---- Excerpted passage

2014-06-05 Thread Christian Weisgerber
I have a 3TB disk here...

sd1 at scsibus1 targ 1 lun 0: ATA, Hitachi HUA72303, MKAO SCSI3 0/direct 
fixed naa.5000cca225c5fbeb
sd1: 2861588MB, 512 bytes/sector, 5860533168 sectors

... that's serving as a general media dump with a single FFS2 file
system on it.

Filesystem SizeUsed   Avail Capacity  Mounted on
/dev/sd1d  2.7T2.5T   63.7G98%/export

Yesterday, I experienced the odd effect that reading some files,
or parts of files, from that disk became excruciatingly slow.  We're
talking a few kB/s here.  Other files were fine.  There were no
kernel errors/warnings whatsoever.  There were no read errors, the
disk was just 100% busy and appeared to be returning data drip by
drip.

# atactl sd1 smartstatus
No SMART threshold exceeded

No change on reboot.  dd(1) from the raw device was initially fast,
then slowed to a crawl as it progressed.  I eventually fixed it
all by powering off the machine, jiggling the SATA connectors (all
fine), and powering the machine back up.

Tonight the problem is back.  Something is very wrong.  Given that
dd if=/dev/rsd1c also seems affected, the filesystem layer can be
excluded.  I won't cry too much over a dying disk, but why the heck
are there no error indications of any kind?

Any other ideas?

-- 
Christian naddy Weisgerber  na...@mips.inka.de



Re: Weird disk problem

2014-06-05 Thread David Vasek

On Thu, 5 Jun 2014, Christian Weisgerber wrote:


I have a 3TB disk here...

sd1 at scsibus1 targ 1 lun 0: ATA, Hitachi HUA72303, MKAO SCSI3 0/direct 
fixed naa.5000cca225c5fbeb
sd1: 2861588MB, 512 bytes/sector, 5860533168 sectors

... that's serving as a general media dump with a single FFS2 file
system on it.

Filesystem SizeUsed   Avail Capacity  Mounted on
/dev/sd1d  2.7T2.5T   63.7G98%/export

Yesterday, I experienced the odd effect that reading some files,
or parts of files, from that disk became excruciatingly slow.  We're
talking a few kB/s here.  Other files were fine.  There were no
kernel errors/warnings whatsoever.  There were no read errors, the
disk was just 100% busy and appeared to be returning data drip by
drip.

# atactl sd1 smartstatus
No SMART threshold exceeded

No change on reboot.  dd(1) from the raw device was initially fast,
then slowed to a crawl as it progressed.  I eventually fixed it
all by powering off the machine, jiggling the SATA connectors (all
fine), and powering the machine back up.

Tonight the problem is back.  Something is very wrong.  Given that
dd if=/dev/rsd1c also seems affected, the filesystem layer can be
excluded.  I won't cry too much over a dying disk, but why the heck
are there no error indications of any kind?

Any other ideas?


Did you try smartctl from smartmontools for a more detailed report?

My favourite are:

smartctl -a /dev/sd1c
smartctl -l scttemp /dev/sd1c

smartctl -t short /dev/sd1c
smartctl -t long /dev/sd1c (will take several hours!!!)

--------
---- Given information

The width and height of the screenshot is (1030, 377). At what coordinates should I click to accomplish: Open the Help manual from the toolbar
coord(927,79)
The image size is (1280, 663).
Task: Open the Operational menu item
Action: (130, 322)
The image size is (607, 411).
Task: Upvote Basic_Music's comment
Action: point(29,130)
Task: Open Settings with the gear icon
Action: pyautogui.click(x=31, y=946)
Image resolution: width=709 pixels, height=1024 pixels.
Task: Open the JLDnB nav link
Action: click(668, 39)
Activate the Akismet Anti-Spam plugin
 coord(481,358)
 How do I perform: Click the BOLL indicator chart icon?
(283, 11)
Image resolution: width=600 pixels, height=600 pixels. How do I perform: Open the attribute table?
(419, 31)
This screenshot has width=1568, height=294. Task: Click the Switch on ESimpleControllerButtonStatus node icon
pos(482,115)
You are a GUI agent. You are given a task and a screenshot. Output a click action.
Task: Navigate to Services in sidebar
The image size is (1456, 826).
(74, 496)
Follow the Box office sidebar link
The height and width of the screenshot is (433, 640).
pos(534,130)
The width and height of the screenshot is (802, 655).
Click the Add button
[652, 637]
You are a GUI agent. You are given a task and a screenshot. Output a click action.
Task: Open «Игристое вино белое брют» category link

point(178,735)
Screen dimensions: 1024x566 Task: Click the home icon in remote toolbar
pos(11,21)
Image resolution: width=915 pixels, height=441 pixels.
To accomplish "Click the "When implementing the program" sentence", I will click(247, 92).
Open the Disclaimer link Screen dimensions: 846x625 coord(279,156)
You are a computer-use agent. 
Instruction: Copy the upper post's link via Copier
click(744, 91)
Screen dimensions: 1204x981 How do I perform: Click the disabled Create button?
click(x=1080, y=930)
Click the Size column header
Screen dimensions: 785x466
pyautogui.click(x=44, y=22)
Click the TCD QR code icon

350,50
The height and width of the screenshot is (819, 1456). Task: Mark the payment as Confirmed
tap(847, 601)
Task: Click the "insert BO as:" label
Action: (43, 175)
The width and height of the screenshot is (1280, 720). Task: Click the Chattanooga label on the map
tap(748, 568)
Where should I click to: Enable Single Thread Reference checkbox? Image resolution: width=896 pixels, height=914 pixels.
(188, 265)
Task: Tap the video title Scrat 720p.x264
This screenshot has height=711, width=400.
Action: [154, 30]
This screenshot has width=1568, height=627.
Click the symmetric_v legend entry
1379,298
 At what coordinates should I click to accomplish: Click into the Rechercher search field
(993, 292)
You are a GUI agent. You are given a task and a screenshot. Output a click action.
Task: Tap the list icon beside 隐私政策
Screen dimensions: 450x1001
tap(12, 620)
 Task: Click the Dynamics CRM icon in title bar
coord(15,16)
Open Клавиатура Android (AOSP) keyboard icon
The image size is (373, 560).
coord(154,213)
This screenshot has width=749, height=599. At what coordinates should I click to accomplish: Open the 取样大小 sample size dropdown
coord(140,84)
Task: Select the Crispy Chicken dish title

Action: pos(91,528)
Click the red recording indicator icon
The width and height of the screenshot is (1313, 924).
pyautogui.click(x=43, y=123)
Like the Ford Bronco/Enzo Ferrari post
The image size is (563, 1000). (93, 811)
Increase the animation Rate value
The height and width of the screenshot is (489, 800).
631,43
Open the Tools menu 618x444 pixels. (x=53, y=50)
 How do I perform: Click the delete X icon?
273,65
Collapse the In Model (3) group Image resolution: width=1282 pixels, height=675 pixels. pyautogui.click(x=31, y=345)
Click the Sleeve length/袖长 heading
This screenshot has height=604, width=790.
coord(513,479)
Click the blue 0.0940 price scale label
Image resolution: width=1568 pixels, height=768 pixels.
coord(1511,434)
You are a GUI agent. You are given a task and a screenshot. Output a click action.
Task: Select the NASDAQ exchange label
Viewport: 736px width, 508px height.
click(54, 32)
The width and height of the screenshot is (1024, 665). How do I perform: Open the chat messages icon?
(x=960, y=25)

--------

Short problem 1: How would you render this sentence from the disk-problem thread in Spanish: "Did you try smartctl from smartmontools for a more detailed report?"
Short problem 2: Can you quote the records line for line, starting at their first line and stopping after the line that contains "click(744, 91)"?

Response 1: ¿Probaste smartctl de smartmontools para obtener un informe más detallado?

Response 2:
The width and height of the screenshot is (1030, 377). At what coordinates should I click to accomplish: Open the Help manual from the toolbar
coord(927,79)
The image size is (1280, 663).
Task: Open the Operational menu item
Action: (130, 322)
The image size is (607, 411).
Task: Upvote Basic_Music's comment
Action: point(29,130)
Task: Open Settings with the gear icon
Action: pyautogui.click(x=31, y=946)
Image resolution: width=709 pixels, height=1024 pixels.
Task: Open the JLDnB nav link
Action: click(668, 39)
Activate the Akismet Anti-Spam plugin
 coord(481,358)
 How do I perform: Click the BOLL indicator chart icon?
(283, 11)
Image resolution: width=600 pixels, height=600 pixels. How do I perform: Open the attribute table?
(419, 31)
This screenshot has width=1568, height=294. Task: Click the Switch on ESimpleControllerButtonStatus node icon
pos(482,115)
You are a GUI agent. You are given a task and a screenshot. Output a click action.
Task: Navigate to Services in sidebar
The image size is (1456, 826).
(74, 496)
Follow the Box office sidebar link
The height and width of the screenshot is (433, 640).
pos(534,130)
The width and height of the screenshot is (802, 655).
Click the Add button
[652, 637]
You are a GUI agent. You are given a task and a screenshot. Output a click action.
Task: Open «Игристое вино белое брют» category link

point(178,735)
Screen dimensions: 1024x566 Task: Click the home icon in remote toolbar
pos(11,21)
Image resolution: width=915 pixels, height=441 pixels.
To accomplish "Click the "When implementing the program" sentence", I will click(247, 92).
Open the Disclaimer link Screen dimensions: 846x625 coord(279,156)
You are a computer-use agent. 
Instruction: Copy the upper post's link via Copier
click(744, 91)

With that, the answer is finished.